Their research was published this week in the journal Nature Geoscience.
“Our objective was to understand the microbial community and microbial habitability of sediment in the deadest part of the ocean,” said Professor Steven D’Hondt at the URI Graduate School of Oceanography. “Our results overturn a 60-year-old conclusion that the depth limit to life is in the sediment just meters below the seafloor in such regions. We found that there is no limit to life within this sediment. Oxygen and aerobic microbes hang in there all the way to the igneous basement, to at least 75 meters below the seafloor.”
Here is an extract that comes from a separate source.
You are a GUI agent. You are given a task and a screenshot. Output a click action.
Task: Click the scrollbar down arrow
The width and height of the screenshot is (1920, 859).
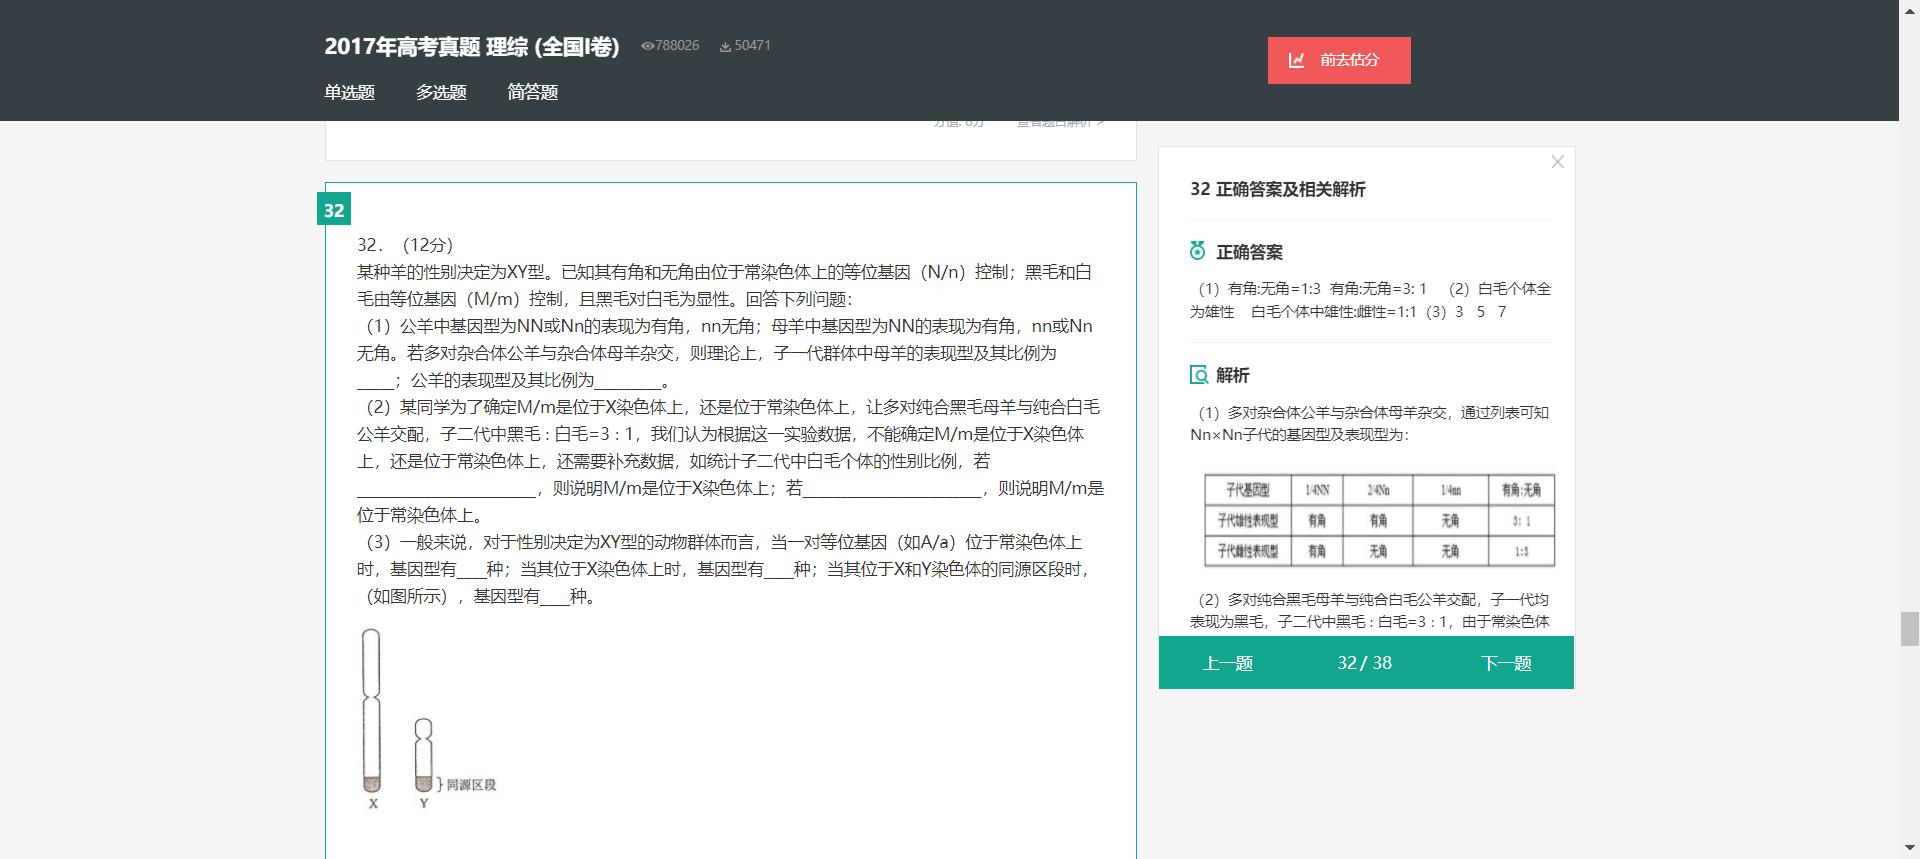coord(1909,849)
Based on the researchers’ predictive model and core samples they collected in 2010 from the Integrated Ocean Drilling Program’s research ship JOIDES Resolution, the researchers believe that oxygen and aerobic microbes occur throughout the sediment in up to 37 percent of the world’s oceans and 44 percent of the Pacific. They found that the best predictors of oxygen penetration to the igneous basement are a low sedimentation accumulation rate and a relatively thin sediment layer. Sediment accumulates at just a few decimeters to meters per million years in the regions where the core samples were collected.
In the remaining 63 percent of the ocean, most of the sediment beneath the seafloor is expected to lack dissolved oxygen and to contain anaerobic communities.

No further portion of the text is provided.